BEGIN Raw data

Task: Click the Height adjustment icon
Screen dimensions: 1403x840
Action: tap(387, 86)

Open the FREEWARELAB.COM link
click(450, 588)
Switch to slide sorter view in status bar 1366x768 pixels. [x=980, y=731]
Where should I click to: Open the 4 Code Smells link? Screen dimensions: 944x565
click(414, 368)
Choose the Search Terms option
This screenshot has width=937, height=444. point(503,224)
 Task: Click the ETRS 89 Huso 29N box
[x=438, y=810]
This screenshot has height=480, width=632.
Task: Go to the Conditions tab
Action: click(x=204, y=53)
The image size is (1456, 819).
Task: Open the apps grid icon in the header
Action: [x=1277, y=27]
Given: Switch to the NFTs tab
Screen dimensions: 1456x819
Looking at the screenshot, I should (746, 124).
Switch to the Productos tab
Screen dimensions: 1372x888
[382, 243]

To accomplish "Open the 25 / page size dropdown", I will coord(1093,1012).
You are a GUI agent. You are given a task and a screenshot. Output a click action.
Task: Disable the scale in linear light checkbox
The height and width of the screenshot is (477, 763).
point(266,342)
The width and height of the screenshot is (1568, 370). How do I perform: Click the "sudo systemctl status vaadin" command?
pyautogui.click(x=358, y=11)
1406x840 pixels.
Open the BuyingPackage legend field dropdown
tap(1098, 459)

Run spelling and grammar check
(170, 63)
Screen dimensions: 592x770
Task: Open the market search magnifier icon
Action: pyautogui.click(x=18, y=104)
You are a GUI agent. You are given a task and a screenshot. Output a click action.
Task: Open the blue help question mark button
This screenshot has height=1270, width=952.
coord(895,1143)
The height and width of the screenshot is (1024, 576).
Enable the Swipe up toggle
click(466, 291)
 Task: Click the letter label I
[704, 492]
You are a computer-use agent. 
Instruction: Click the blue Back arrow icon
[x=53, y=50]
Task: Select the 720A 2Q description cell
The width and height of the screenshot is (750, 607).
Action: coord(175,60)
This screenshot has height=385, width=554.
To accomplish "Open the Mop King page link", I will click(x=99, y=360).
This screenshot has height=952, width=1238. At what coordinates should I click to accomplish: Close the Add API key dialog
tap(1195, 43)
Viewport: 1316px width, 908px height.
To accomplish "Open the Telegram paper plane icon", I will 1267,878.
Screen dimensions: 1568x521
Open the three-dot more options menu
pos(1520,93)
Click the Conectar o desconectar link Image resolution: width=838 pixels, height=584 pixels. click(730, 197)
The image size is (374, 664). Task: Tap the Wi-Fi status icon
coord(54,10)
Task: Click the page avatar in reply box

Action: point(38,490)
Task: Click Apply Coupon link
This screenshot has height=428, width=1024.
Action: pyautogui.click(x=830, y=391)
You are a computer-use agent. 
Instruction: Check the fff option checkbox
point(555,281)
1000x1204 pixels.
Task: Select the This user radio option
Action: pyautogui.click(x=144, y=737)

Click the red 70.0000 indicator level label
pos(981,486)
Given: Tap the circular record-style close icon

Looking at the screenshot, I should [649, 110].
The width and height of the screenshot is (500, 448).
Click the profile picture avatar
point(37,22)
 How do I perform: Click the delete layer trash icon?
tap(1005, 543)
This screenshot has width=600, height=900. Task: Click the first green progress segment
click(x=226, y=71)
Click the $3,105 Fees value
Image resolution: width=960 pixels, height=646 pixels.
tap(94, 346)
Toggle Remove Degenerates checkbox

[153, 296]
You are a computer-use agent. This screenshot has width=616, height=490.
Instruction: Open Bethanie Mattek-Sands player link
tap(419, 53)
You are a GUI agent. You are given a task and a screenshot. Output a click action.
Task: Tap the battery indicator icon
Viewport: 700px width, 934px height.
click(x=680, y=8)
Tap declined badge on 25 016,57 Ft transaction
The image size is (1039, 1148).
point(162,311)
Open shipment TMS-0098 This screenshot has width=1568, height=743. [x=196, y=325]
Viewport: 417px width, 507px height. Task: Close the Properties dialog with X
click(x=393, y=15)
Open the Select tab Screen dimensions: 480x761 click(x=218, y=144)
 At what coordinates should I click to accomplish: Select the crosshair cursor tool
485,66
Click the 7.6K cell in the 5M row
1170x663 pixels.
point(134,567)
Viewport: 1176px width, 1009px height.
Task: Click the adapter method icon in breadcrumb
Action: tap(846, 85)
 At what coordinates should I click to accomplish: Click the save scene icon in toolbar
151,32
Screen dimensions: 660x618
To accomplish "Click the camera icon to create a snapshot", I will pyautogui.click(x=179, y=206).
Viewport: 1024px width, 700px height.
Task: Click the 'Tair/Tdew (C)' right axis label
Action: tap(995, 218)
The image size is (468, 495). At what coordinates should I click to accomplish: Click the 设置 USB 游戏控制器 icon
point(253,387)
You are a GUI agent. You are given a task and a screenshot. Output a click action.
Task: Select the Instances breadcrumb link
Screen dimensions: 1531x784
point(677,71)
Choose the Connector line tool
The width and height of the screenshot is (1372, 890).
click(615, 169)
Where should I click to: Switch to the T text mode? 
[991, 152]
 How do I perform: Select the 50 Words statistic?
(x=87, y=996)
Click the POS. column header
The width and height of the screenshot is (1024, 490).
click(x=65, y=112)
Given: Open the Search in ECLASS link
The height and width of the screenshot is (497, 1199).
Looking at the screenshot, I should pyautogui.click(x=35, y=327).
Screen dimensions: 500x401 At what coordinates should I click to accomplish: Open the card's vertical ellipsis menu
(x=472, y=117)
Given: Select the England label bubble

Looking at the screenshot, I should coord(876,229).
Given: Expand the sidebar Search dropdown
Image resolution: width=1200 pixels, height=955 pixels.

END Raw data

(What you will do): Copy the records above word for word, starting at the first line and ending with the line that contains "I will coord(1093,1012).".

(Result of this exercise):
Task: Click the Height adjustment icon
Screen dimensions: 1403x840
Action: tap(387, 86)

Open the FREEWARELAB.COM link
click(450, 588)
Switch to slide sorter view in status bar 1366x768 pixels. [x=980, y=731]
Where should I click to: Open the 4 Code Smells link? Screen dimensions: 944x565
click(414, 368)
Choose the Search Terms option
This screenshot has width=937, height=444. point(503,224)
 Task: Click the ETRS 89 Huso 29N box
[x=438, y=810]
This screenshot has height=480, width=632.
Task: Go to the Conditions tab
Action: click(x=204, y=53)
The image size is (1456, 819).
Task: Open the apps grid icon in the header
Action: [x=1277, y=27]
Given: Switch to the NFTs tab
Screen dimensions: 1456x819
Looking at the screenshot, I should (746, 124).
Switch to the Productos tab
Screen dimensions: 1372x888
[382, 243]

To accomplish "Open the 25 / page size dropdown", I will coord(1093,1012).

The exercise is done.